Но ведь и первые голуби не вернулись обратно в ковчег.

Чаадаев был первым русским, в самом деле идейно побывавшим на Западе и нашедшим дорогу обратно. Современники это инстинктивно чувствовали и страшно ценили присутствие среди них Чаадаева.

На него могли показывать с суеверным уважением, как некогда на Данта: «Этот был там, он видел — и вернулся».

Отъезд Чаадаева на Запад был началом преодоления начавшейся было духовной его эмиграции. И отъезд оказался возвращением. Это было идейное путешествие.

С точки же зрения обычной, опять-таки «анкетной», путешествие Чаадаева представляется очень странным, непонятным.

Первоначально Чаадаев решает было плыть в Гамбург. Поблизости от Гамбурга есть морские купанья, которые прописал Чаадаеву петербургский врач, некто Миллер. Чаадаев склонен очень серьезно отнестись к совету своего врача. В нем появляется и в дальнейшем все усиливается новая черта, столь уж не подходящая для блестящего гусарского офицера, — мнительность. Чаадаева мучит геморрой — следствие какого-то нарушения обмена веществ. Чаадаев подозревает, что болезнь, установленная врачами, не главное в его нездоровье. Он систематически недомогает, капризничает, злится.

Итак, в Гамбург. Отдыхать, купаться, лечиться.

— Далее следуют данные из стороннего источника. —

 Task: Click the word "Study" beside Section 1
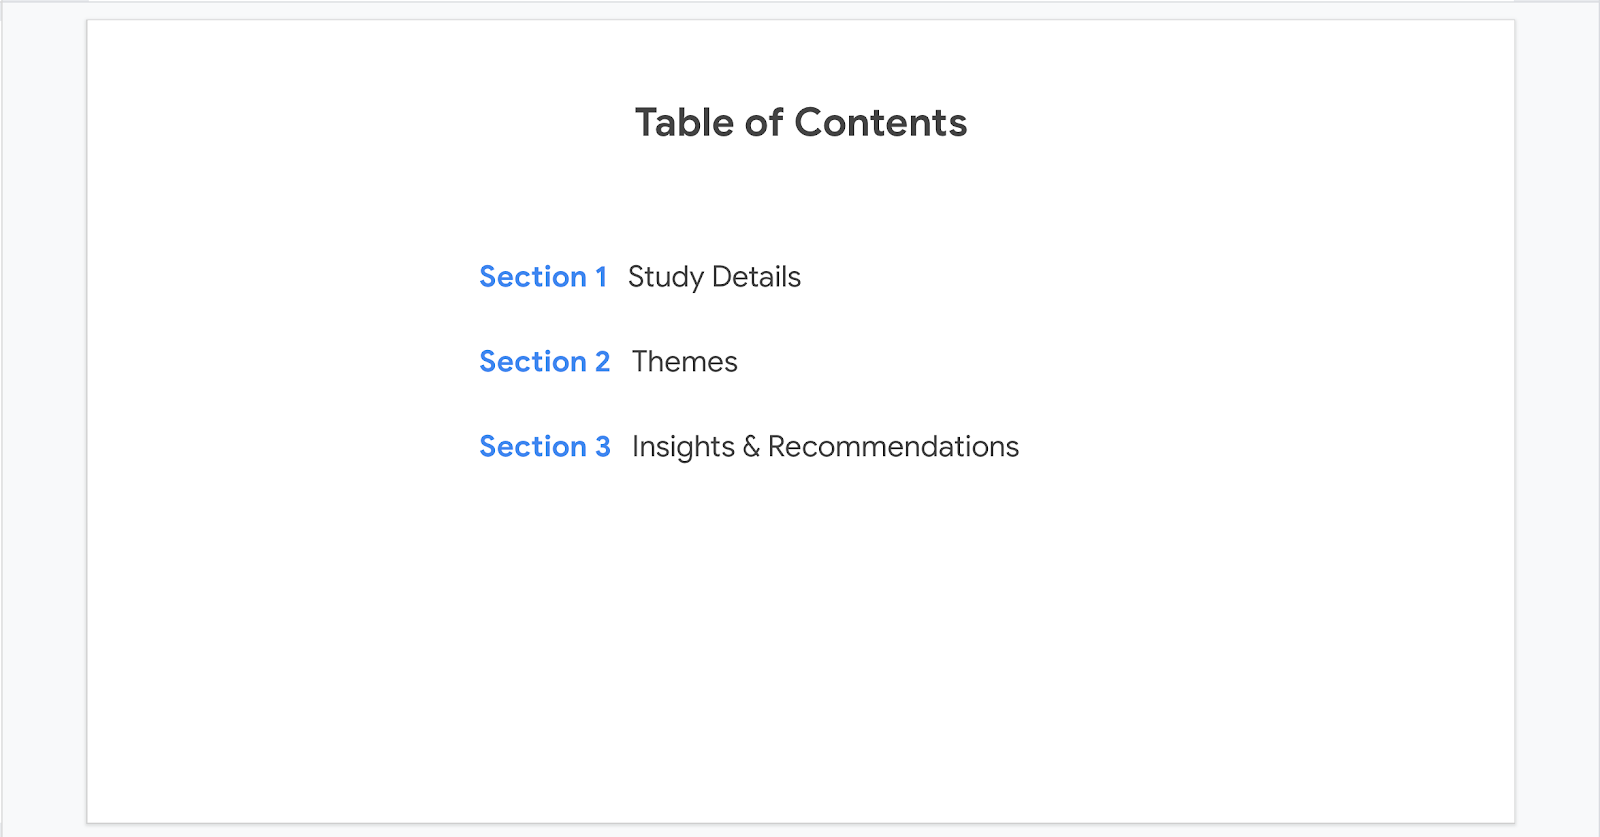coord(666,277)
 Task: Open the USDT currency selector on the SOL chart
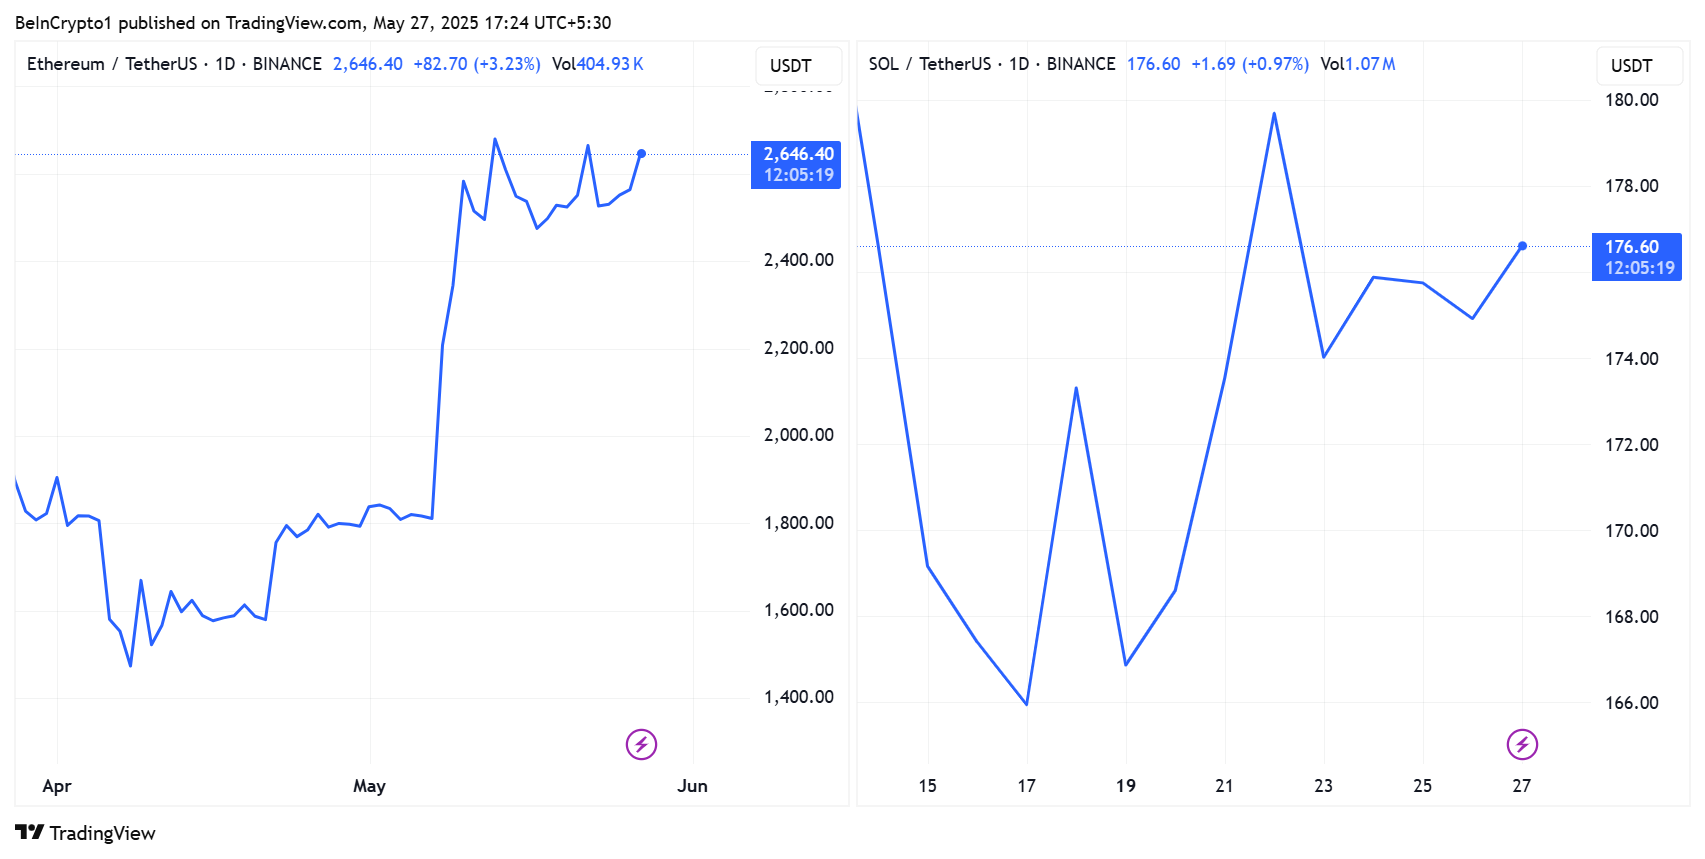click(1631, 66)
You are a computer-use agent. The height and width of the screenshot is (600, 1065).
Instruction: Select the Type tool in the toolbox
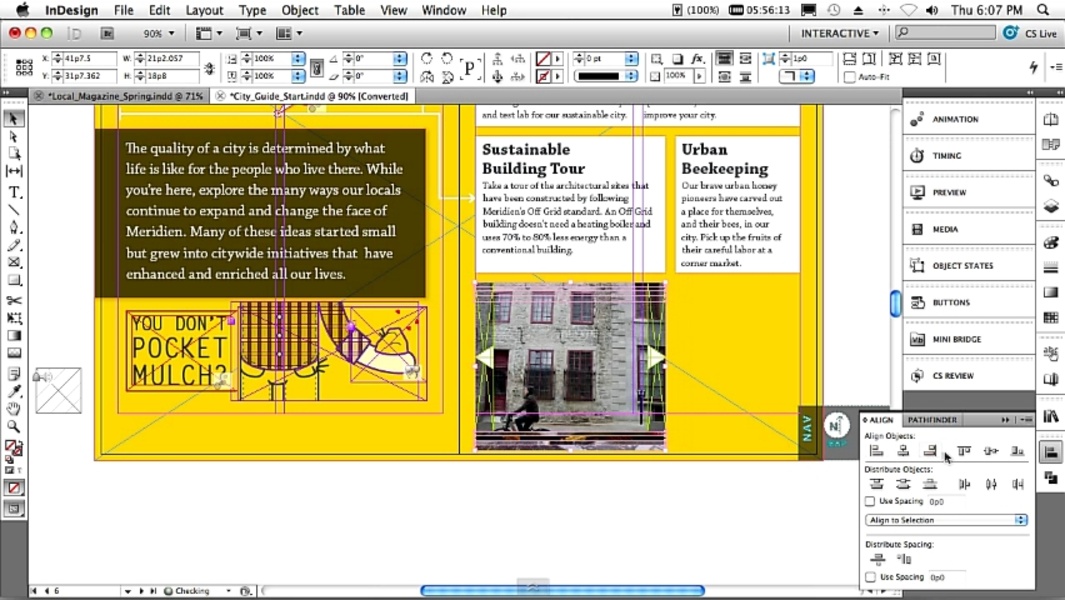(14, 191)
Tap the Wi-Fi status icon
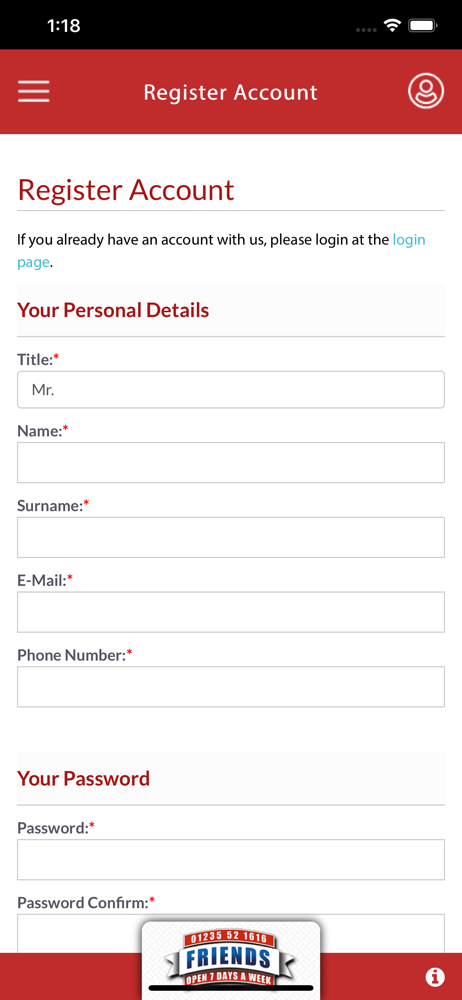Viewport: 462px width, 1000px height. (392, 26)
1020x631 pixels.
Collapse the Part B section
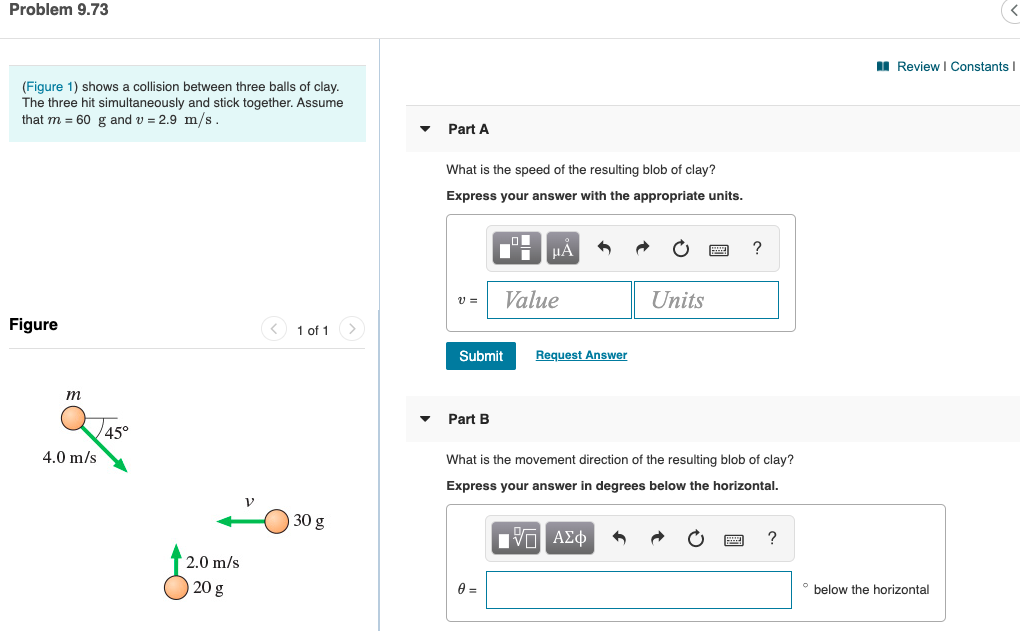[425, 419]
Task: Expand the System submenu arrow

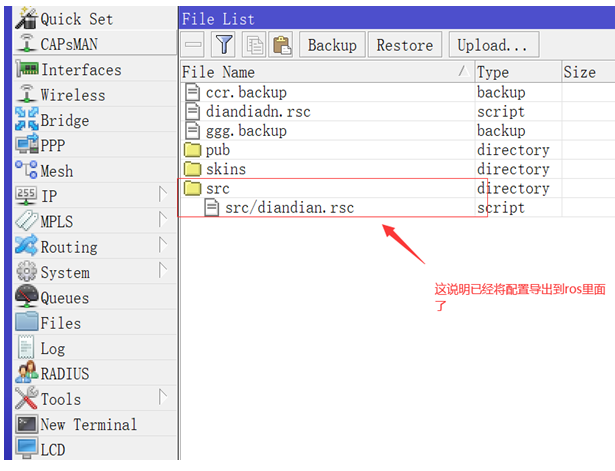Action: [163, 271]
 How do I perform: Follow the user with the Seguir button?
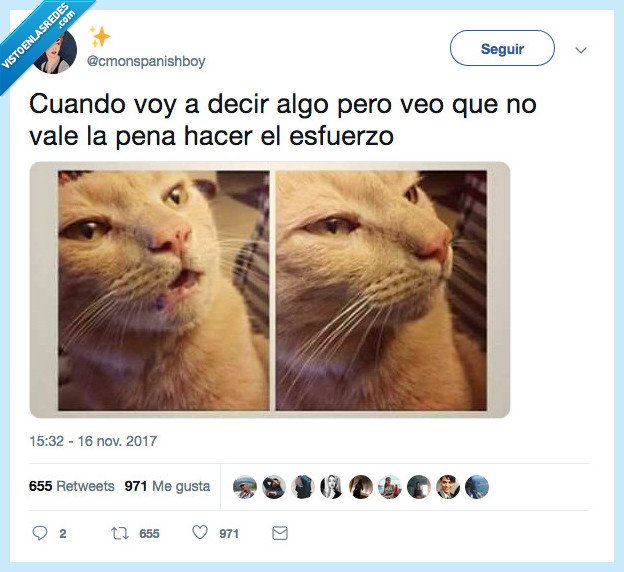click(502, 48)
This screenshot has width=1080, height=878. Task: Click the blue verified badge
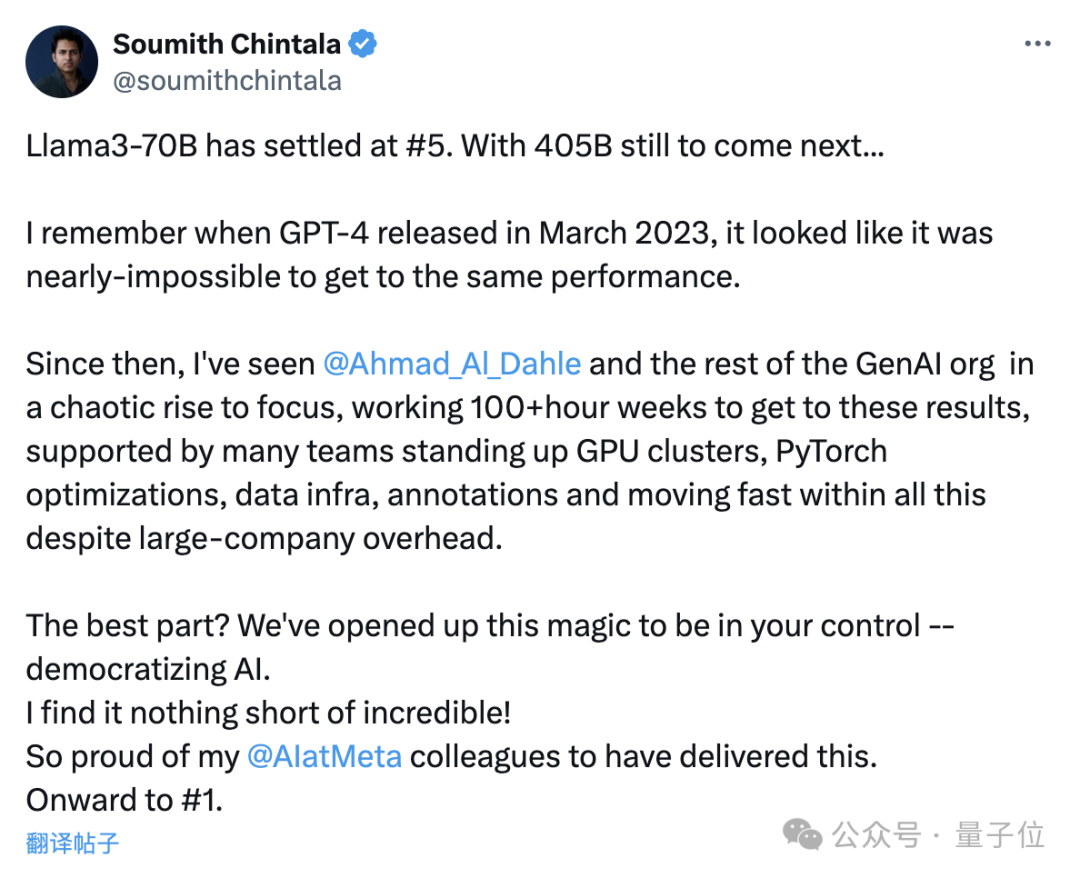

2 июля 1823 года Чаадаев пишет еще из Петербурга брату: «Друг прелюбезный, я не писал тебе, мне хотелось приехавши в Любек в одно время написать о отбытии моем и о счастливом прибытии в чужую — обетованную землю... Еду я завтра в Кронштадт, на другой день, вероятно, пущусь в путь... Прежде нежели увижу весь свет, проживу с полтора месяца в соседстве с Гамбургом, в Куксгавене, где буду купаться в море; мне это настоятельно предписано здешним доктором Миллером — великий человек! — он мне объявил, что во мне все нервическое, и даже слабость желудочная...»

Через три дня Чаадаев вновь пишет брату, уже из Кронштадта: «Пишу к тебе для того, чтобы тебе сказать, что еду я не в Гамбург, а в Англию... Позабыл, было, ты, верно, спросишь, что же ванны морские? — да разве в Англии нет моря?»

Корабль, на котором Чаадаев решил вдруг плыть в Англию, оказался более комфортабельным, чем тот, что шел в Гамбург. Вот и вся причина изменения первоначального маршрута.

Чаадаев капризничает.

До Англии Чаадаев добирался долго.

В Балтийском море, по выходе из Каттегата, корабль был захвачен сильнейшим штормом. 17 дней Чаадаева носило вдоль норвежских и английских берегов. Наконец, как пишет Чаадаев брату, «занесло черт знает куда», и Чаадаев сошел с корабля близ Ярмута.